London-based weekly the Irish Post has gone into liquidation with the loss of 10 jobs.
Staff have been told that last Wednesday’s edition of the paper, which was established 41 years ago, would be the last.
The paper was bought by the Irish newspaper group Thomas Crosbie Holdings (TCH) – which also owns the Irish Examiner, the Sunday Business Post and Cork’s Evening Post – in 2003.
In a statement te company blamed the closure on the ‘severe economic downturn and significantly reduced advertising revenues”.
“I would like to pay tribute to the hard work and commitment of the staff at the Irish Post,” said chief executive Dan Linehan said
‘They have been part of our group for eight years and they have tried very hard to make the newspaper work.

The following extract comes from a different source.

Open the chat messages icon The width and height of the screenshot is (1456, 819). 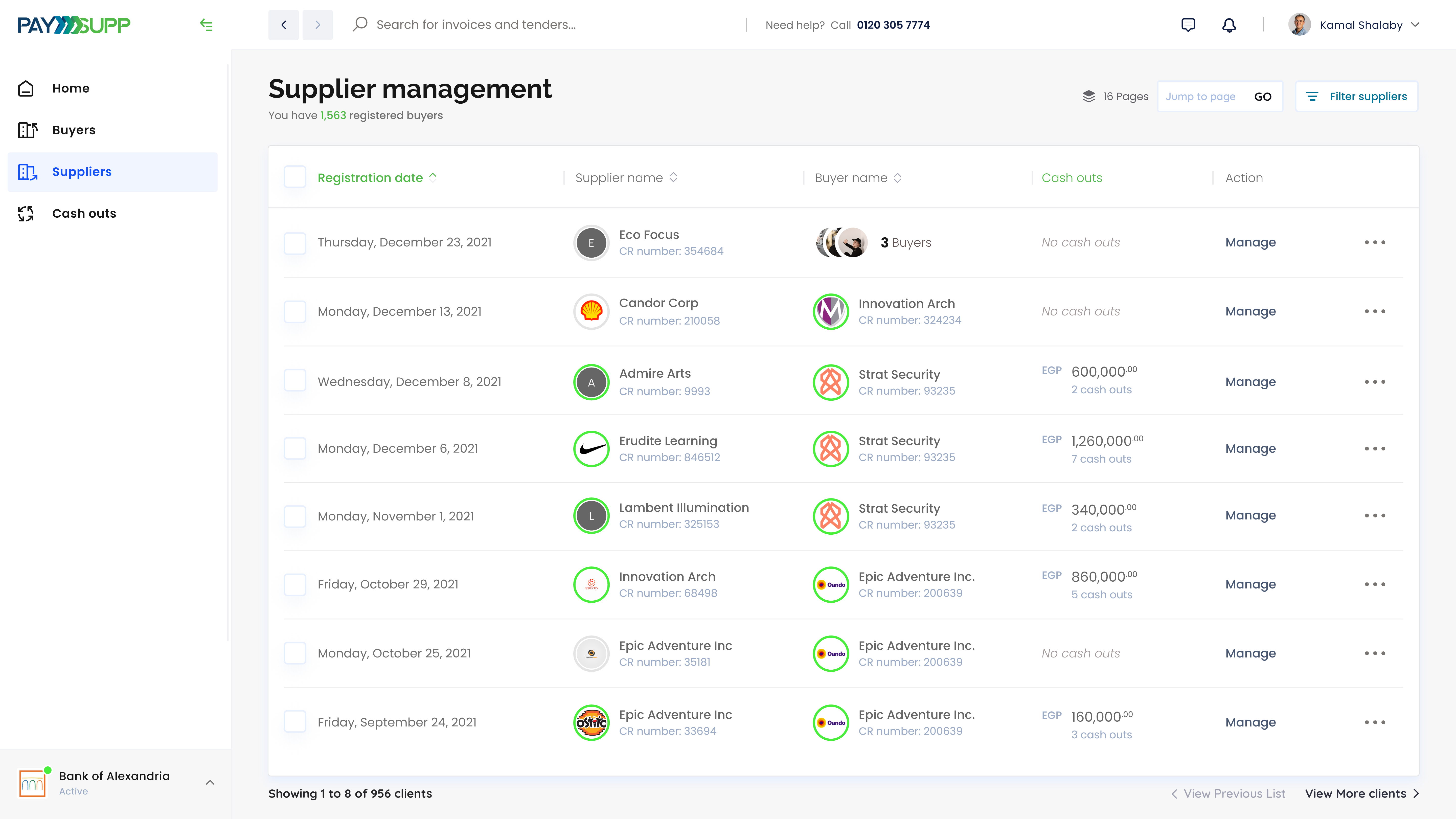coord(1188,25)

Regrettably, persistent trading losses and the current economic climate have made the title unsustainable.”
It is not known how many of the jobs were editorial.
The paper was set up in 1970 by journalist Breandan Mac Lua and accountant Tom Beatty and was aimed at the Irish community in Britain, where it was popular in cities with a large Irish population like London, Liverpool, Manchester and Birmingham.

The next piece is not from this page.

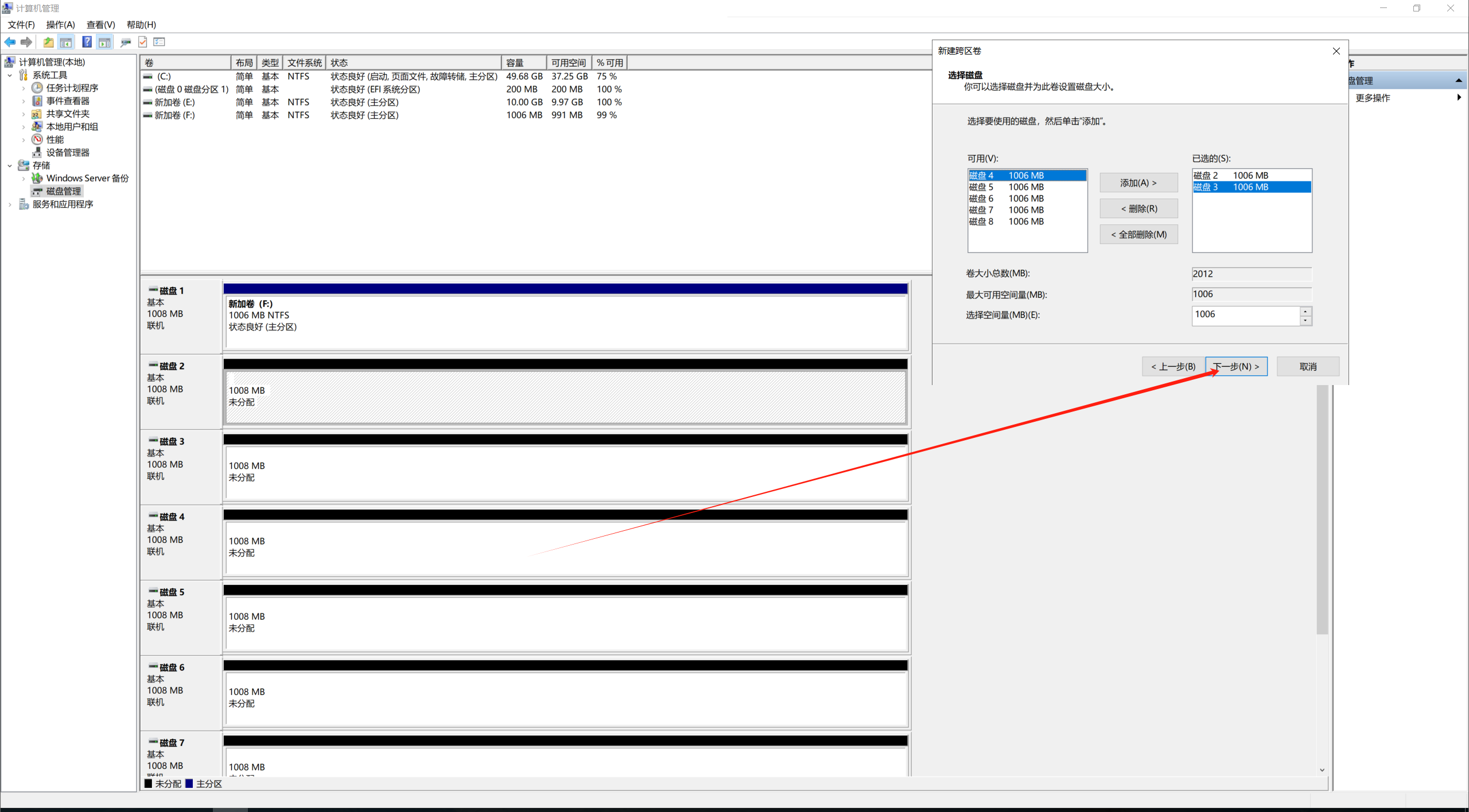
Task: Expand the 服务和应用程序 tree node
Action: 10,204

In 2005 the newspaper underwent a redesign in a bid to woo younger readers and “affluent, high-powered professionals”, while increasing pagination by eight pages to 64.
The paper, which had previously campaigned on behalf of the Birmingham Six and the Guildford Four, also began to focus less on politics and to include more human interest stories.
Since Jefferson Smurfit sold the paper to TCH for £1.7m its circulation figures have dropped from 29,055 to 18,942 in the last six months of 2010.
The Irish Independent has described the closure as “another blow to TCH, which has been hit particularly hard by the economic downturn”.
The paper reports that staff at the TCH’s Sunday Business Post have been hit by two wage cuts in 2010 and that staff on the Examiner and the Evening Echo took a 10 per cent wage cut and had their pensions cut by up to 50 per cent.
It has also sold or closed several regional papers including the Sligo Weekender, the Newry Democrat and Keery paper The Kingdom.
The Irish Times reports that the paper was ‘considered critical in giving the Irish in Britain a voice and also helped to forge a sense of collective identity”, with its motto of “If it’s Irish in Britain, we’ve got it covered”.
One reader told the Iriish Times that the Post was a ‘cornerstone for the Irish community in Britain”, adding: ‘There is a real need for the Irish Post now more then ever because more and more people are emigrating from Ireland to Britain. I’m absolutely shocked and just can’t understand why it’s gone into liquidation.”